§ **Task goal**:
Take the line that contains "The width and" in the data below and each line after it, through the last, and repeat them unchanged.

++++++++++

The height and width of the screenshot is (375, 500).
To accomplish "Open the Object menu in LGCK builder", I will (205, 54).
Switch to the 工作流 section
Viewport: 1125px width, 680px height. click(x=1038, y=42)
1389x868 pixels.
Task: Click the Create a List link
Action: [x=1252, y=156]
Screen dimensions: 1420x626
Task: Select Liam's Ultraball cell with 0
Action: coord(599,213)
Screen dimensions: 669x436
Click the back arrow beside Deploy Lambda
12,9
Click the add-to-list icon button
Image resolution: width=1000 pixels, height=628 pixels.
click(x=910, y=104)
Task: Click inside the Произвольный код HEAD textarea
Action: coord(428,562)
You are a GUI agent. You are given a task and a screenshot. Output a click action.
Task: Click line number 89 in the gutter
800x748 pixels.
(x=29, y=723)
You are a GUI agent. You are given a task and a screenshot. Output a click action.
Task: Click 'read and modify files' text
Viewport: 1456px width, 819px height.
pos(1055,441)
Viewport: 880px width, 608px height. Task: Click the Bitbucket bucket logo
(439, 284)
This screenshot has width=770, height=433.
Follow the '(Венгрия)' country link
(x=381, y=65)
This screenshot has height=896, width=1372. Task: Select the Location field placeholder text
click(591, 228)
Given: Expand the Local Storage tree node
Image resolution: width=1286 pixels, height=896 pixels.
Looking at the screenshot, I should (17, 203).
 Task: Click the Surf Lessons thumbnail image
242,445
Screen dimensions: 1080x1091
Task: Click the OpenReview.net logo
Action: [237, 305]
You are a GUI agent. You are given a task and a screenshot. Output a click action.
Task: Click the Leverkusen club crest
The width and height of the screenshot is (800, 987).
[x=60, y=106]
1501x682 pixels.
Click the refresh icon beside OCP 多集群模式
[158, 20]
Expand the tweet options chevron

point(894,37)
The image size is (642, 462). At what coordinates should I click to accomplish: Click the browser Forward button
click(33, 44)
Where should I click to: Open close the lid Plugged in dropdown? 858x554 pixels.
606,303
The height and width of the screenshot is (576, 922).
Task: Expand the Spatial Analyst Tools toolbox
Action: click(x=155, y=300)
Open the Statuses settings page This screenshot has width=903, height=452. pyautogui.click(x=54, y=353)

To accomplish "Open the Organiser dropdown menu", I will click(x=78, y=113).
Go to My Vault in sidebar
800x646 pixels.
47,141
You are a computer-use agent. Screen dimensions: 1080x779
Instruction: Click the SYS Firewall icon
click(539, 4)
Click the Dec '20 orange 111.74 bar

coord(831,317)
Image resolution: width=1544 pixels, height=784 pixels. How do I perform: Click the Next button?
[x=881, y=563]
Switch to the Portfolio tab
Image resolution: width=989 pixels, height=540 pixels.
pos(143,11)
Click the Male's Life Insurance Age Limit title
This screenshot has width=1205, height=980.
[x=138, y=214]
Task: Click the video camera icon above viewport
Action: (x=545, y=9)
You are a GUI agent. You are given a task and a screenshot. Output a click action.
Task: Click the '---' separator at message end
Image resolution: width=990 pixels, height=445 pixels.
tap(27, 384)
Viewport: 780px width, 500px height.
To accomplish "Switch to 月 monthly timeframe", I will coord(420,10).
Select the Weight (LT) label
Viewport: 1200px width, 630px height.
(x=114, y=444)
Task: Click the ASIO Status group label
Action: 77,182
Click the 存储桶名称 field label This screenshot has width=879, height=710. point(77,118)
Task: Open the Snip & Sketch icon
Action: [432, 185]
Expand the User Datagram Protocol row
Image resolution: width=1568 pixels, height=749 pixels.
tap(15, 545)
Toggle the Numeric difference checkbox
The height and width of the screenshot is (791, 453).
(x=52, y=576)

++++++++++

§ **Answer to the exercise**:
The width and height of the screenshot is (800, 987).
[x=60, y=106]
1501x682 pixels.
Click the refresh icon beside OCP 多集群模式
[158, 20]
Expand the tweet options chevron

point(894,37)
The image size is (642, 462). At what coordinates should I click to accomplish: Click the browser Forward button
click(33, 44)
Where should I click to: Open close the lid Plugged in dropdown? 858x554 pixels.
606,303
The height and width of the screenshot is (576, 922).
Task: Expand the Spatial Analyst Tools toolbox
Action: click(x=155, y=300)
Open the Statuses settings page This screenshot has width=903, height=452. pyautogui.click(x=54, y=353)

To accomplish "Open the Organiser dropdown menu", I will click(x=78, y=113).
Go to My Vault in sidebar
800x646 pixels.
47,141
You are a computer-use agent. Screen dimensions: 1080x779
Instruction: Click the SYS Firewall icon
click(539, 4)
Click the Dec '20 orange 111.74 bar

coord(831,317)
Image resolution: width=1544 pixels, height=784 pixels. How do I perform: Click the Next button?
[x=881, y=563]
Switch to the Portfolio tab
Image resolution: width=989 pixels, height=540 pixels.
pos(143,11)
Click the Male's Life Insurance Age Limit title
This screenshot has width=1205, height=980.
[x=138, y=214]
Task: Click the video camera icon above viewport
Action: (x=545, y=9)
You are a GUI agent. You are given a task and a screenshot. Output a click action.
Task: Click the '---' separator at message end
Image resolution: width=990 pixels, height=445 pixels.
tap(27, 384)
Viewport: 780px width, 500px height.
To accomplish "Switch to 月 monthly timeframe", I will coord(420,10).
Select the Weight (LT) label
Viewport: 1200px width, 630px height.
(x=114, y=444)
Task: Click the ASIO Status group label
Action: 77,182
Click the 存储桶名称 field label This screenshot has width=879, height=710. point(77,118)
Task: Open the Snip & Sketch icon
Action: [432, 185]
Expand the User Datagram Protocol row
Image resolution: width=1568 pixels, height=749 pixels.
tap(15, 545)
Toggle the Numeric difference checkbox
The height and width of the screenshot is (791, 453).
(x=52, y=576)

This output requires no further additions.